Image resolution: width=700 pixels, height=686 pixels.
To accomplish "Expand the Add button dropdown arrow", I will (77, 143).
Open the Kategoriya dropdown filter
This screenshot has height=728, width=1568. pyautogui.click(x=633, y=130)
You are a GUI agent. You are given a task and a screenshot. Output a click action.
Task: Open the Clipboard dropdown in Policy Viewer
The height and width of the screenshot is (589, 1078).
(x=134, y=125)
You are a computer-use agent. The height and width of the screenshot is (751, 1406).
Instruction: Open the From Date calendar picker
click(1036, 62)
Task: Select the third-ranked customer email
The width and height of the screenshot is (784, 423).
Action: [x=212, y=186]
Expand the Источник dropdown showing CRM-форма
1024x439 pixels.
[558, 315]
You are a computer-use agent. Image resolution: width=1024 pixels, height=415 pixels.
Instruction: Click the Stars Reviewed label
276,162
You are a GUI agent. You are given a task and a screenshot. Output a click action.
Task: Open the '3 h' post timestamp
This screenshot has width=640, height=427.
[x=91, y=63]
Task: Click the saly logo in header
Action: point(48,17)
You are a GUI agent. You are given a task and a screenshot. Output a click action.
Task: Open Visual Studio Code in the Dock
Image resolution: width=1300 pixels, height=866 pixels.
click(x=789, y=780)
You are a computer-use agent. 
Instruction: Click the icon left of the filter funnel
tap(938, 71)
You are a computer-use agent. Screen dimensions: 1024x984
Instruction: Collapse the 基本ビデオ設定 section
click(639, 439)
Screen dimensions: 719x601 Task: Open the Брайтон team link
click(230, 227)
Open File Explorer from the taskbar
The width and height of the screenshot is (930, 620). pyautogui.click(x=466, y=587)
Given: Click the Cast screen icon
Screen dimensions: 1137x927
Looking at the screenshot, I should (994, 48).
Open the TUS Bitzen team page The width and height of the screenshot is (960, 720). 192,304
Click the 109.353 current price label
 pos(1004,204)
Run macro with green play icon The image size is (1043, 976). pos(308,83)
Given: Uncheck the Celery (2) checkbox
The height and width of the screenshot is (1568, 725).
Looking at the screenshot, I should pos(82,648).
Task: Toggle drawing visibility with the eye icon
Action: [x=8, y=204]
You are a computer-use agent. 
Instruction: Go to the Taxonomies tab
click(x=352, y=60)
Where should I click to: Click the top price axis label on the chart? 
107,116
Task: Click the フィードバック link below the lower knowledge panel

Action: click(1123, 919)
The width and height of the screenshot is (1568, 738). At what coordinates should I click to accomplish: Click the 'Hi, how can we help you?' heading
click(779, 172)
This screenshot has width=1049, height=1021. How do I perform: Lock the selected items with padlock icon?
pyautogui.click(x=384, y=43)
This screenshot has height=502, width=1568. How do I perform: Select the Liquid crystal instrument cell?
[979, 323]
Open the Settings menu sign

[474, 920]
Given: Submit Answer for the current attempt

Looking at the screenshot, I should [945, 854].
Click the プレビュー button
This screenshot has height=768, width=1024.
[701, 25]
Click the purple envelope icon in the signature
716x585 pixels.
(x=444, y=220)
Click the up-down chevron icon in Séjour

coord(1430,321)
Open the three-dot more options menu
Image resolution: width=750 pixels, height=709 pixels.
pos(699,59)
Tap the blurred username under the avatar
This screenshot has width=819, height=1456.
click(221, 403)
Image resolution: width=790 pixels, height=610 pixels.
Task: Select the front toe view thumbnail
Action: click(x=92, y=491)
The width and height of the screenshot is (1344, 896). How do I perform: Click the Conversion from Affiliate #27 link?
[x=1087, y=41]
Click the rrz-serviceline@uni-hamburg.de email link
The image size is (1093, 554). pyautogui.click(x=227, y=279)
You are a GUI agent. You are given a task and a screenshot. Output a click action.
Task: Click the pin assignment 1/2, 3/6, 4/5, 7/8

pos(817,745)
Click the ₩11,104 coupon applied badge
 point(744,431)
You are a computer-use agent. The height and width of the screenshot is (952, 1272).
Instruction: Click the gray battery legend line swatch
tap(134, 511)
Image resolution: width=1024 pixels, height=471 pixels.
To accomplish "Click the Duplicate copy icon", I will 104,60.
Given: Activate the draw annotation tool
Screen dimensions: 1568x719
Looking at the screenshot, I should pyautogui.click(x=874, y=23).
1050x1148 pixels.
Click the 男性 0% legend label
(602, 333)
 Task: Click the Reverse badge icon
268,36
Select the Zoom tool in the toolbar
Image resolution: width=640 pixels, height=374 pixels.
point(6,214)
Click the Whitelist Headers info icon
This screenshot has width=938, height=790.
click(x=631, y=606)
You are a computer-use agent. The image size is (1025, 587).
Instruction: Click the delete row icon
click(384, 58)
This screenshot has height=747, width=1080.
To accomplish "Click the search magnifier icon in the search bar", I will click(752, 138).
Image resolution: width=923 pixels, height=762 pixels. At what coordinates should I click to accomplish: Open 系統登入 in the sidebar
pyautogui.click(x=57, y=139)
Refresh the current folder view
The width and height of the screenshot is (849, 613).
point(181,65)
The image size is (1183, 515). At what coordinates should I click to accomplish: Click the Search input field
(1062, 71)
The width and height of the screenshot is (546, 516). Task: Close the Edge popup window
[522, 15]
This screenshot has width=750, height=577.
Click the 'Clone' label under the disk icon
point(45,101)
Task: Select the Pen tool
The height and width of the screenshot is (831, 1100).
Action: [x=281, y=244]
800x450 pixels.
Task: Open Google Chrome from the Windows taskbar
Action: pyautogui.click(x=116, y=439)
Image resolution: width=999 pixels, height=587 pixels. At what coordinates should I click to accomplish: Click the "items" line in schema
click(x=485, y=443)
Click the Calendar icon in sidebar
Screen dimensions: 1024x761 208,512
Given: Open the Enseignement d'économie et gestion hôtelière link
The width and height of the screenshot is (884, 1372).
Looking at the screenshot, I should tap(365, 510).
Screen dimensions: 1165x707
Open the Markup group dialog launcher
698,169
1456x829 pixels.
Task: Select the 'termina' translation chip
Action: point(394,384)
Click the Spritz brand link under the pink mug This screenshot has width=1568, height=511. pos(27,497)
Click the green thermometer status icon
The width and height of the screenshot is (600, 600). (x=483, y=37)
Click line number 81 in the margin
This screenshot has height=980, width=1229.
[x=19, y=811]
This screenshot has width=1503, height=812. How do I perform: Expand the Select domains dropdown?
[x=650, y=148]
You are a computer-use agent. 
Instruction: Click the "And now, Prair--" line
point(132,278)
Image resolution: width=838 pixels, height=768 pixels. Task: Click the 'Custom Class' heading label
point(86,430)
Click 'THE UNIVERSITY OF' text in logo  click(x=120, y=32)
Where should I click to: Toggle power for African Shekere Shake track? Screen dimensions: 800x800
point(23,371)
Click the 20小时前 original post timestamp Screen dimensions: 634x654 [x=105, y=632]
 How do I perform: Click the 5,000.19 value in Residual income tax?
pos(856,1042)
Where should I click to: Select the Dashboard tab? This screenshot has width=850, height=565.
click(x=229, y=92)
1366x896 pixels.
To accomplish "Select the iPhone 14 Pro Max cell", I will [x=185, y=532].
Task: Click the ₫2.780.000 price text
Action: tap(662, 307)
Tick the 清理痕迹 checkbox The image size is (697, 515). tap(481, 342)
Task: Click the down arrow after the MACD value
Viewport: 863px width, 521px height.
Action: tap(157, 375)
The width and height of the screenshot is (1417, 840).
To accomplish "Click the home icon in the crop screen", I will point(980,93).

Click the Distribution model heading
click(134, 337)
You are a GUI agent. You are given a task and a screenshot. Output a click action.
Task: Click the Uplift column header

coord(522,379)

****

▶ EXERCISE INSTRUCTIONS: All entries are to be retyped with no difference from the original.

▶ REPLY:
Image resolution: width=700 pixels, height=686 pixels.
To accomplish "Expand the Add button dropdown arrow", I will (77, 143).
Open the Kategoriya dropdown filter
This screenshot has height=728, width=1568. pyautogui.click(x=633, y=130)
You are a GUI agent. You are given a task and a screenshot. Output a click action.
Task: Open the Clipboard dropdown in Policy Viewer
The height and width of the screenshot is (589, 1078).
(x=134, y=125)
You are a computer-use agent. The height and width of the screenshot is (751, 1406).
Instruction: Open the From Date calendar picker
click(1036, 62)
Task: Select the third-ranked customer email
The width and height of the screenshot is (784, 423).
Action: [x=212, y=186]
Expand the Источник dropdown showing CRM-форма
1024x439 pixels.
[558, 315]
You are a computer-use agent. Image resolution: width=1024 pixels, height=415 pixels.
Instruction: Click the Stars Reviewed label
276,162
You are a GUI agent. You are given a task and a screenshot. Output a click action.
Task: Open the '3 h' post timestamp
This screenshot has width=640, height=427.
[x=91, y=63]
Task: Click the saly logo in header
Action: point(48,17)
You are a GUI agent. You are given a task and a screenshot. Output a click action.
Task: Open Visual Studio Code in the Dock
Image resolution: width=1300 pixels, height=866 pixels.
click(x=789, y=780)
You are a computer-use agent. 
Instruction: Click the icon left of the filter funnel
tap(938, 71)
You are a computer-use agent. Screen dimensions: 1024x984
Instruction: Collapse the 基本ビデオ設定 section
click(639, 439)
Screen dimensions: 719x601 Task: Open the Брайтон team link
click(230, 227)
Open File Explorer from the taskbar
The width and height of the screenshot is (930, 620). pyautogui.click(x=466, y=587)
Given: Click the Cast screen icon
Screen dimensions: 1137x927
Looking at the screenshot, I should (994, 48).
Open the TUS Bitzen team page The width and height of the screenshot is (960, 720). 192,304
Click the 109.353 current price label
 pos(1004,204)
Run macro with green play icon The image size is (1043, 976). pos(308,83)
Given: Uncheck the Celery (2) checkbox
The height and width of the screenshot is (1568, 725).
Looking at the screenshot, I should pos(82,648).
Task: Toggle drawing visibility with the eye icon
Action: [x=8, y=204]
You are a computer-use agent. 
Instruction: Go to the Taxonomies tab
click(x=352, y=60)
Where should I click to: Click the top price axis label on the chart? 
107,116
Task: Click the フィードバック link below the lower knowledge panel

Action: click(1123, 919)
The width and height of the screenshot is (1568, 738). At what coordinates should I click to accomplish: Click the 'Hi, how can we help you?' heading
click(779, 172)
This screenshot has width=1049, height=1021. How do I perform: Lock the selected items with padlock icon?
pyautogui.click(x=384, y=43)
This screenshot has height=502, width=1568. How do I perform: Select the Liquid crystal instrument cell?
[979, 323]
Open the Settings menu sign

[474, 920]
Given: Submit Answer for the current attempt

Looking at the screenshot, I should [945, 854].
Click the プレビュー button
This screenshot has height=768, width=1024.
[701, 25]
Click the purple envelope icon in the signature
716x585 pixels.
(x=444, y=220)
Click the up-down chevron icon in Séjour

coord(1430,321)
Open the three-dot more options menu
Image resolution: width=750 pixels, height=709 pixels.
pos(699,59)
Tap the blurred username under the avatar
This screenshot has width=819, height=1456.
click(221, 403)
Image resolution: width=790 pixels, height=610 pixels.
Task: Select the front toe view thumbnail
Action: click(x=92, y=491)
The width and height of the screenshot is (1344, 896). How do I perform: Click the Conversion from Affiliate #27 link?
[x=1087, y=41]
Click the rrz-serviceline@uni-hamburg.de email link
The image size is (1093, 554). pyautogui.click(x=227, y=279)
You are a GUI agent. You are given a task and a screenshot. Output a click action.
Task: Click the pin assignment 1/2, 3/6, 4/5, 7/8

pos(817,745)
Click the ₩11,104 coupon applied badge
 point(744,431)
You are a computer-use agent. The height and width of the screenshot is (952, 1272).
Instruction: Click the gray battery legend line swatch
tap(134, 511)
Image resolution: width=1024 pixels, height=471 pixels.
To accomplish "Click the Duplicate copy icon", I will 104,60.
Given: Activate the draw annotation tool
Screen dimensions: 1568x719
Looking at the screenshot, I should pyautogui.click(x=874, y=23).
1050x1148 pixels.
Click the 男性 0% legend label
(602, 333)
 Task: Click the Reverse badge icon
268,36
Select the Zoom tool in the toolbar
Image resolution: width=640 pixels, height=374 pixels.
point(6,214)
Click the Whitelist Headers info icon
This screenshot has width=938, height=790.
click(x=631, y=606)
You are a computer-use agent. The image size is (1025, 587).
Instruction: Click the delete row icon
click(384, 58)
This screenshot has height=747, width=1080.
To accomplish "Click the search magnifier icon in the search bar", I will click(752, 138).
Image resolution: width=923 pixels, height=762 pixels. At what coordinates should I click to accomplish: Open 系統登入 in the sidebar
pyautogui.click(x=57, y=139)
Refresh the current folder view
The width and height of the screenshot is (849, 613).
point(181,65)
The image size is (1183, 515). At what coordinates should I click to accomplish: Click the Search input field
(1062, 71)
The width and height of the screenshot is (546, 516). Task: Close the Edge popup window
[522, 15]
This screenshot has width=750, height=577.
Click the 'Clone' label under the disk icon
point(45,101)
Task: Select the Pen tool
The height and width of the screenshot is (831, 1100).
Action: [x=281, y=244]
800x450 pixels.
Task: Open Google Chrome from the Windows taskbar
Action: pyautogui.click(x=116, y=439)
Image resolution: width=999 pixels, height=587 pixels. At what coordinates should I click to accomplish: Click the "items" line in schema
click(x=485, y=443)
Click the Calendar icon in sidebar
Screen dimensions: 1024x761 208,512
Given: Open the Enseignement d'économie et gestion hôtelière link
The width and height of the screenshot is (884, 1372).
Looking at the screenshot, I should tap(365, 510).
Screen dimensions: 1165x707
Open the Markup group dialog launcher
698,169
1456x829 pixels.
Task: Select the 'termina' translation chip
Action: point(394,384)
Click the Spritz brand link under the pink mug This screenshot has width=1568, height=511. pos(27,497)
Click the green thermometer status icon
The width and height of the screenshot is (600, 600). (x=483, y=37)
Click line number 81 in the margin
This screenshot has height=980, width=1229.
[x=19, y=811]
This screenshot has width=1503, height=812. How do I perform: Expand the Select domains dropdown?
[x=650, y=148]
You are a computer-use agent. 
Instruction: Click the "And now, Prair--" line
point(132,278)
Image resolution: width=838 pixels, height=768 pixels. Task: Click the 'Custom Class' heading label
point(86,430)
Click 'THE UNIVERSITY OF' text in logo  click(x=120, y=32)
Where should I click to: Toggle power for African Shekere Shake track? Screen dimensions: 800x800
point(23,371)
Click the 20小时前 original post timestamp Screen dimensions: 634x654 [x=105, y=632]
 How do I perform: Click the 5,000.19 value in Residual income tax?
pos(856,1042)
Where should I click to: Select the Dashboard tab? This screenshot has width=850, height=565.
click(x=229, y=92)
1366x896 pixels.
To accomplish "Select the iPhone 14 Pro Max cell", I will [x=185, y=532].
Task: Click the ₫2.780.000 price text
Action: tap(662, 307)
Tick the 清理痕迹 checkbox The image size is (697, 515). tap(481, 342)
Task: Click the down arrow after the MACD value
Viewport: 863px width, 521px height.
Action: tap(157, 375)
The width and height of the screenshot is (1417, 840).
To accomplish "Click the home icon in the crop screen", I will point(980,93).

Click the Distribution model heading
click(134, 337)
You are a GUI agent. You are given a task and a screenshot. Output a click action.
Task: Click the Uplift column header

coord(522,379)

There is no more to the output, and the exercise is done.